_BRONTEKST:_
-----

RECHTBANK NOORD-HOLLAND

Handel, Kanton en Bewind
Zittingsplaats Alkmaar
zaaknummer / rolnummer: C/15/291442 / HA ZA 19-470
Vonnis van 5 februari 2020 (bij vervroeging)
in de zaak van
[eiseres],
wonende te [woonplaats] ,
eiseres,
advocaat mr. J.M.H. Devis te Zoetermeer,
tegen
[gedaagde],
wonende te [woonplaats] ,
gedaagde,
advocaat mr. P.J.M. Ros te Schagen.
Partijen zullen hierna [eiseres] en [gedaagde] genoemd worden.

1.De procedure

1.1.
Het verloop van de procedure blijkt uit:
  • de dagvaarding van 2 juli 2019 met producties;
  • de conclusie van antwoord met producties;
  • het proces-verbaal van de 16 januari 2020 gehouden mondelinge behandeling.;
  • de brief van 22 januari 2020 van [gedaagde] in reactie op het proces-verbaal.
1.2.
Vervolgens is vonnis bepaald.

-----

_GEGEVENS UITGELICHT:_
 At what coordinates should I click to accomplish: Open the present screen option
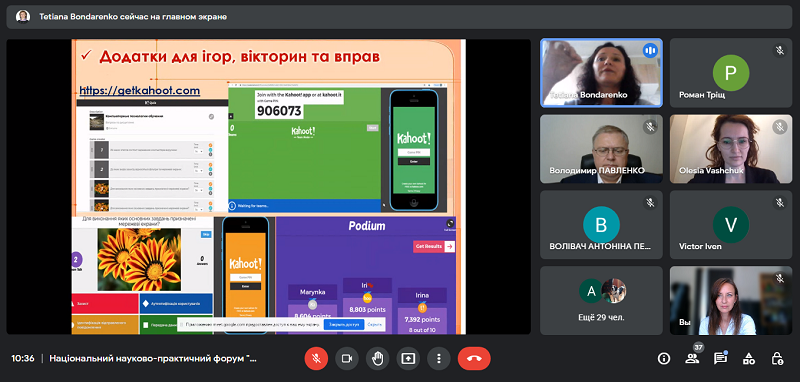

-----

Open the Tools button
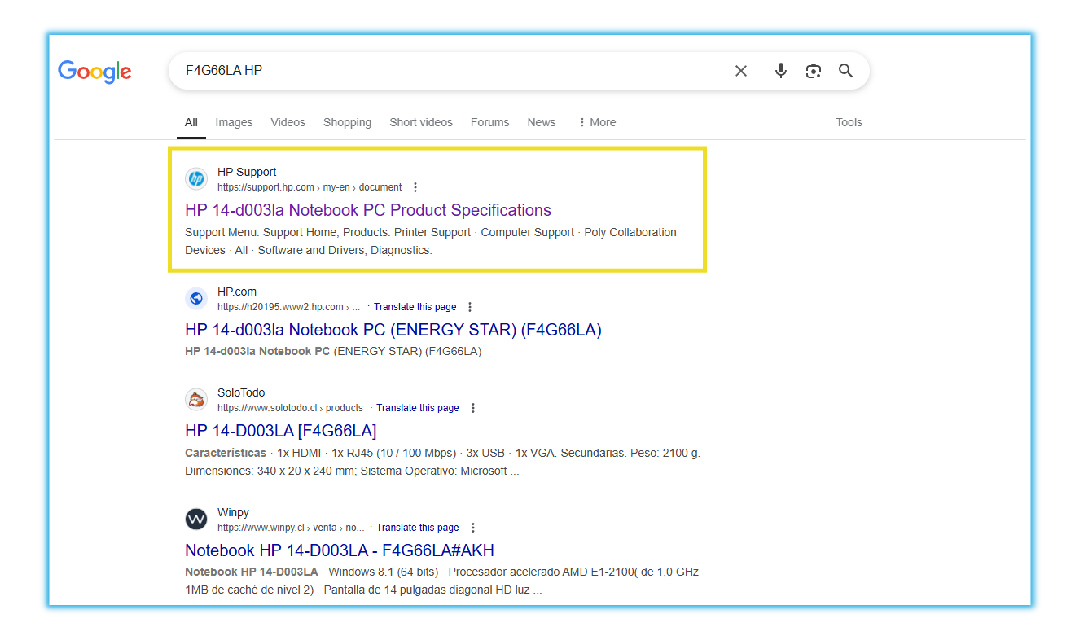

-----

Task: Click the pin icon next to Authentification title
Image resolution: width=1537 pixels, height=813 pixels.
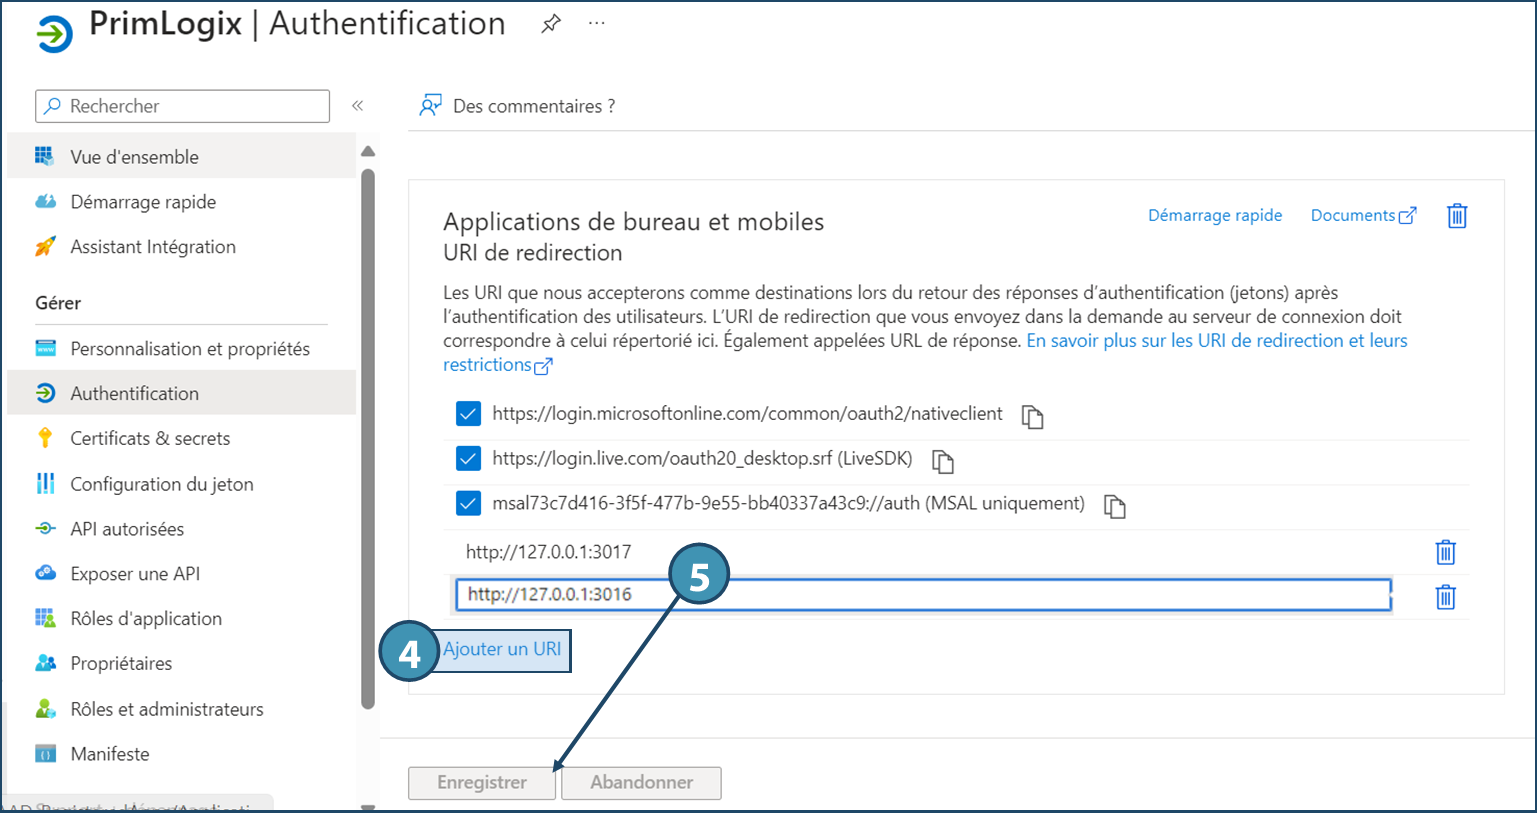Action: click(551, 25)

-----

_WAT TE DOEN:_
**a.** Kopieer uit het vonnis het stuk tussen "Partijen zullen hierna" en "op het proces-verbaal.", met die woorden zelf erbij.
**b.** Welke advocaat staat in het vonnis bij de gedaagde?
**c.** Schrijf het vonnis verder vanaf het punt waar het nu ophoudt.

_ANTWOORDEN:_
**a.**
Partijen zullen hierna [eiseres] en [gedaagde] genoemd worden.

1.De procedure

1.1.
Het verloop van de procedure blijkt uit:
  • de dagvaarding van 2 juli 2019 met producties;
  • de conclusie van antwoord met producties;
  • het proces-verbaal van de 16 januari 2020 gehouden mondelinge behandeling.;
  • de brief van 22 januari 2020 van [gedaagde] in reactie op het proces-verbaal.

**b.** Mr. P.J.M. Ros te Schagen.

**c.**
2.De feiten

2.1.
Op [datum] is te Heerhugowaard op 90-jarige leeftijd overleden mevrouw [erflaatster] (hierna: erflaatster).
2.2.
Erflaatster is de stiefmoeder van [eiseres] en niet hertrouwd weduwe van de in 2013 overleden vader van [eiseres] .
2.3.
[gedaagde] is een jongere zuster van erflaatster.
2.4.
[eiseres] is de enig erfgename van erflaatster. Tot de nalatenschap behoort een vordering van [eiseres] op erflaatster uit hoofde van de afwikkeling van de nalatenschap van haar vader.
2.5.
Op 19 april 2014 heeft erflaatster aan [gedaagde] over haar betaal- en spaarrekening de navolgende machtiging (hierna: de machtiging) gegeven:
2.6.
In het kader van de machtiging is aan [gedaagde] een (extra) bankpas verstrekt met volgnummer 018. Erflaatster heeft haar bankpas behouden, eindigend op nummer 017.
2.7.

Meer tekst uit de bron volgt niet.